You have some schools on your list that are donations. They don't need the cash, so take your SO out for dinner instead.

Also not that as a reinventor, you need to have DO schools on your list

I suggest:
Columbia
Vandy
Dartmouth
BU
Duke
Pitt
Mayo
Mt Sinai
Keck (maybe)
Temple (maybe)
UCSF
EVMS
Hofstra
Emory
Jefferson
U VM
Miami
Drexel
Albany
Tufts
NYMC
TCU/UNT
Your state schools
Rush
Loyola
Rosy Franklin
Tulane
Wake
MCW
SLU
Creighton
Wayne State
Netter
NovaMD
NYU.LI
Any DO program. Include UNECOM if you’re from the NE, OSUCOM if you’re from the Plains states and PacNW if you’re from that region. I can't recommend LMU, ARCOM, RVU, Nova, BCOM, ICOM and LUCOM, for different reasons. MSUCOM? Read up on Larry Nasser and you decide.

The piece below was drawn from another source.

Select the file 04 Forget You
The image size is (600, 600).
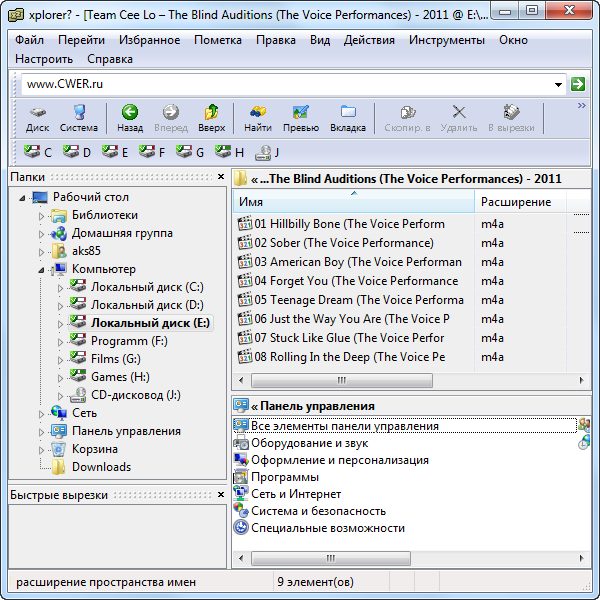coord(355,281)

Avoid those new schools that haven't graduated a class yet, if at all possible.
 
Thanks for your input, I'm currently planning on applying to 7 DO schools, do you think this is enough?
 
Thanks for your input, I'm currently planning on applying to 7 DO schools, do you think this is enough?

Reinventors need a wide net.

I applied to 25 DO schools. I suggest you bump your DO school list count to at least 15-18 schools.
 
I am concerned that by only taking that amount of credits, that Adcoms will not be convinced that you can handle the massive workload of medical school.

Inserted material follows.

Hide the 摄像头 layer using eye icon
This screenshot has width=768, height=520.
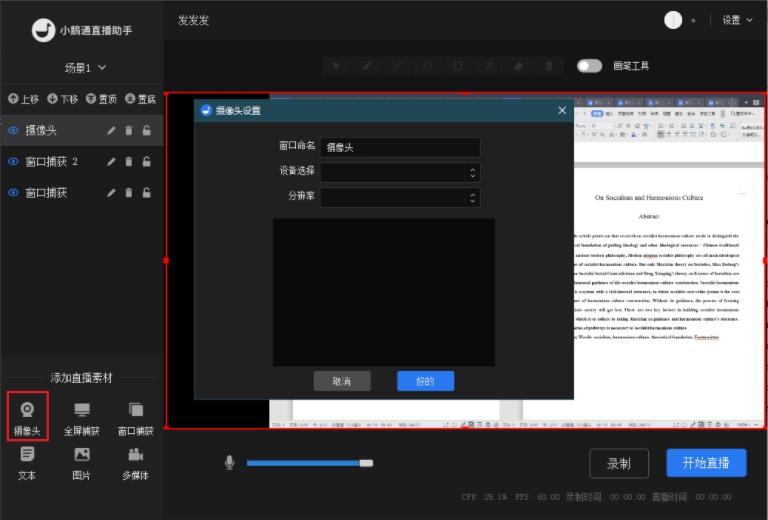point(14,131)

Given that finances are a concern, my advice is to work for a few years, save up the money, and then go to school full time for a year. That should provide enough data points to show that you can handle med school.

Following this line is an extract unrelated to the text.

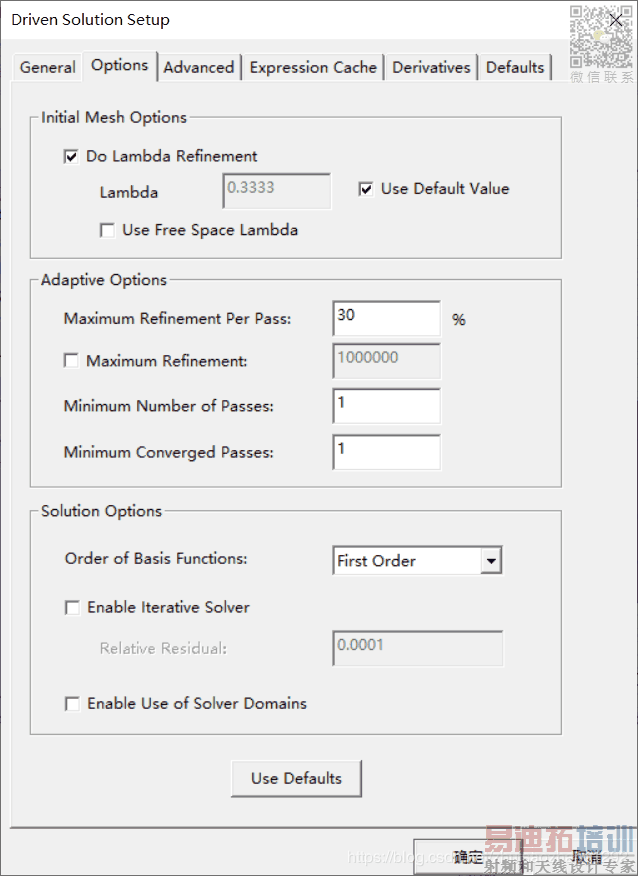Expand Order of Basis Functions dropdown

(490, 561)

Do NOT take them MCAT until you are 100% ready for it.
Thank you. Having this guidance is such a relief. I can certainly study full time this upcoming academic year, I was just trying to avoid it.. For clarification, what would my DIY postbac coursework need to look like to provide enough data points to AdComs. This would all be 400 level undergrad courses.

Completed:
Fall 2020: , 9 credits, 4.0

Prospective
Fall 2021? 9 credits (3 courses each)
Spring 2021:9 credits (3 courses each)

For a total of 27 credits at 4.0

OR

Fall 2021: 12 credit semesters (4 courses)
Spring 2021: 12 credit semesters (4 courses)
For a total of 33 credits at 4.0


Getting more than 12 credits a semester would be difficult because I took so many subjects already in undergrad
 
Im in a situation where I am working full time at a university where my tuition waiver will only cover 2 classes a semester as long as my work schedule allows it. Even so, I will be taking undergrad classes for my DIY Postbacc for about 2-3 years. Will this be a downfall when applying to Med Schools?
 
Im in a situation where I am working full time at a university where my tuition waiver will only cover 2 classes a semester as long as my work schedule allows it. Even so, I will be taking undergrad classes for my DIY Postbacc for about 2-3 years. Will this be a downfall when applying to Med Schools?
Other than the fact that it will delay your entry by 2-3 years? No! Schools will see that you were also working, and it will be fine. There is no timer on a DIY post-bacc!